▸ Task prompt
The entries shown next need to be written again word for word.

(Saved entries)
>>>>
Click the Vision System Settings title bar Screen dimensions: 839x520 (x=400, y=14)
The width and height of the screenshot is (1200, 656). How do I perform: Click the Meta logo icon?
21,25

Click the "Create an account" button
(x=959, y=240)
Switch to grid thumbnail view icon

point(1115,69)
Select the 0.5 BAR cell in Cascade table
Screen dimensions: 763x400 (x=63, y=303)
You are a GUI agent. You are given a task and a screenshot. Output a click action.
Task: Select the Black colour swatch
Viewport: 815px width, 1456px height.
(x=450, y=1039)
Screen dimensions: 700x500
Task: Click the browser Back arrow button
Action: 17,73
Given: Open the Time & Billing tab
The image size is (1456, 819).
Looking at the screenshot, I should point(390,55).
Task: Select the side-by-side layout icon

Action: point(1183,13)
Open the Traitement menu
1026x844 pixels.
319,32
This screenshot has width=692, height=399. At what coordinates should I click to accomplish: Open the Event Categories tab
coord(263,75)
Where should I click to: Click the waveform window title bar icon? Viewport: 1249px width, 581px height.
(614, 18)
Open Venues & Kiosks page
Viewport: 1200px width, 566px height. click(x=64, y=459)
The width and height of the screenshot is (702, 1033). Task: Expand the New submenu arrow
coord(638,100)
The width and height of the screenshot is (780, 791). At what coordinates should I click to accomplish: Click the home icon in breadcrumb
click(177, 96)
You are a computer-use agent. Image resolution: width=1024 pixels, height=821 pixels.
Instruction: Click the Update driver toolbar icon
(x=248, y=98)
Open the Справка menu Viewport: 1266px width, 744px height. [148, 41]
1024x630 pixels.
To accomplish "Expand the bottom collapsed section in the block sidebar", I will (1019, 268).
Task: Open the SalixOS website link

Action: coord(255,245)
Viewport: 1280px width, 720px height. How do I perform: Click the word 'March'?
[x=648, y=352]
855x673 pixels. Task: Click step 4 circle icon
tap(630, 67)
<<<<
▸ Solution for this task
Click the Vision System Settings title bar Screen dimensions: 839x520 (x=400, y=14)
The width and height of the screenshot is (1200, 656). How do I perform: Click the Meta logo icon?
21,25

Click the "Create an account" button
(x=959, y=240)
Switch to grid thumbnail view icon

point(1115,69)
Select the 0.5 BAR cell in Cascade table
Screen dimensions: 763x400 (x=63, y=303)
You are a GUI agent. You are given a task and a screenshot. Output a click action.
Task: Select the Black colour swatch
Viewport: 815px width, 1456px height.
(x=450, y=1039)
Screen dimensions: 700x500
Task: Click the browser Back arrow button
Action: 17,73
Given: Open the Time & Billing tab
The image size is (1456, 819).
Looking at the screenshot, I should point(390,55).
Task: Select the side-by-side layout icon

Action: point(1183,13)
Open the Traitement menu
1026x844 pixels.
319,32
This screenshot has width=692, height=399. At what coordinates should I click to accomplish: Open the Event Categories tab
coord(263,75)
Where should I click to: Click the waveform window title bar icon? Viewport: 1249px width, 581px height.
(614, 18)
Open Venues & Kiosks page
Viewport: 1200px width, 566px height. click(x=64, y=459)
The width and height of the screenshot is (702, 1033). Task: Expand the New submenu arrow
coord(638,100)
The width and height of the screenshot is (780, 791). At what coordinates should I click to accomplish: Click the home icon in breadcrumb
click(177, 96)
You are a computer-use agent. Image resolution: width=1024 pixels, height=821 pixels.
Instruction: Click the Update driver toolbar icon
(x=248, y=98)
Open the Справка menu Viewport: 1266px width, 744px height. [148, 41]
1024x630 pixels.
To accomplish "Expand the bottom collapsed section in the block sidebar", I will (1019, 268).
Task: Open the SalixOS website link

Action: coord(255,245)
Viewport: 1280px width, 720px height. How do I perform: Click the word 'March'?
[x=648, y=352]
855x673 pixels. Task: Click step 4 circle icon
tap(630, 67)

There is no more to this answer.